START Provided records

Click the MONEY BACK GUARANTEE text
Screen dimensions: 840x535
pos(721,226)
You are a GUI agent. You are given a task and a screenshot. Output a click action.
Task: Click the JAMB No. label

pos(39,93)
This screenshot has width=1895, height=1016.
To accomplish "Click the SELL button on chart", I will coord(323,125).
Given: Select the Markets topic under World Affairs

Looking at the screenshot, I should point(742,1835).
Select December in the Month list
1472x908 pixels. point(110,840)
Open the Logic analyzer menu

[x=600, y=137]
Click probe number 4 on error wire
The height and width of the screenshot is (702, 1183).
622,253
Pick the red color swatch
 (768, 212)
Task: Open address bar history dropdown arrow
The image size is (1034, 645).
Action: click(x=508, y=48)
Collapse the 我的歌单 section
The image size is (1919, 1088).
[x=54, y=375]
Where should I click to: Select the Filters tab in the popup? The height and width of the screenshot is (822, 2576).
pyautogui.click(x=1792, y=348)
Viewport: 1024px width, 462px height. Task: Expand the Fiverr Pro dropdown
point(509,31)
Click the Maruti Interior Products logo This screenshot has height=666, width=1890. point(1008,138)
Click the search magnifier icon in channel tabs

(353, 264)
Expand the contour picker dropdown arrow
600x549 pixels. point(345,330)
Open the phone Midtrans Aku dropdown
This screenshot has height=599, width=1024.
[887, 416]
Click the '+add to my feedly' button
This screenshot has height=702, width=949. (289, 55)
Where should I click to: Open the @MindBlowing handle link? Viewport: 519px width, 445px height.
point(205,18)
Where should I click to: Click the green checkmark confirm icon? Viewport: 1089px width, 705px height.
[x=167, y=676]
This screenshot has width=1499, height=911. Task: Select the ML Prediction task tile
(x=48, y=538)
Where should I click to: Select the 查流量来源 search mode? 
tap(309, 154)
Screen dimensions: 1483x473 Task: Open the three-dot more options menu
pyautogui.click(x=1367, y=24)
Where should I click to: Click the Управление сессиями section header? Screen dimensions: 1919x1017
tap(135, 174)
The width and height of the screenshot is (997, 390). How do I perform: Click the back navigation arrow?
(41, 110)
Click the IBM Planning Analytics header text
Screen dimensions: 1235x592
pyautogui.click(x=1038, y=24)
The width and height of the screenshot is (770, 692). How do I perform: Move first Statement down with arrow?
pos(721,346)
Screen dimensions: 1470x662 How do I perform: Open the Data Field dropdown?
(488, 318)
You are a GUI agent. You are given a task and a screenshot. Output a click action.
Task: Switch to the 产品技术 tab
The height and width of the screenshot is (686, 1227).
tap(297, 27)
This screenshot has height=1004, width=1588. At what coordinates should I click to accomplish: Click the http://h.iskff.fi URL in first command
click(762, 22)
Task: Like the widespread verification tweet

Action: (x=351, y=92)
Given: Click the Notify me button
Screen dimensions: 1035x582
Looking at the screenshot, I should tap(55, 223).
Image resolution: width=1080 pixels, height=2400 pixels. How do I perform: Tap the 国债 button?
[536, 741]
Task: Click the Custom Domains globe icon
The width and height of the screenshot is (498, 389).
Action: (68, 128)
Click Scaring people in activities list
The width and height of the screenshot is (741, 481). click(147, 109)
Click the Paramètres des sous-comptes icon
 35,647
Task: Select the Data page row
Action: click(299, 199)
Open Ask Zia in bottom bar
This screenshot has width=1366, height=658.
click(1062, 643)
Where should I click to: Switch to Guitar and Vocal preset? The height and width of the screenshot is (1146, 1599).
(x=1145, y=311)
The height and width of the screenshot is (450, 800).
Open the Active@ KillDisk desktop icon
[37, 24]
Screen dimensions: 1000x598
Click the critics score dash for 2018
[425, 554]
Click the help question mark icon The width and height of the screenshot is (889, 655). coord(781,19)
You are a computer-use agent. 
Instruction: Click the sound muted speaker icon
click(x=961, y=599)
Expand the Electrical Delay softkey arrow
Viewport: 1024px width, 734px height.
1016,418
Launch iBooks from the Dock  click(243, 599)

END Provided records

:: Work required ::
Begin with the line that contains "Screen dimensions: 1000x598" and end with the last line of the data. Repeat those two lines and all between them exactly.

:: Reply ::
Screen dimensions: 1000x598
Click the critics score dash for 2018
[425, 554]
Click the help question mark icon The width and height of the screenshot is (889, 655). coord(781,19)
You are a computer-use agent. 
Instruction: Click the sound muted speaker icon
click(x=961, y=599)
Expand the Electrical Delay softkey arrow
Viewport: 1024px width, 734px height.
1016,418
Launch iBooks from the Dock  click(243, 599)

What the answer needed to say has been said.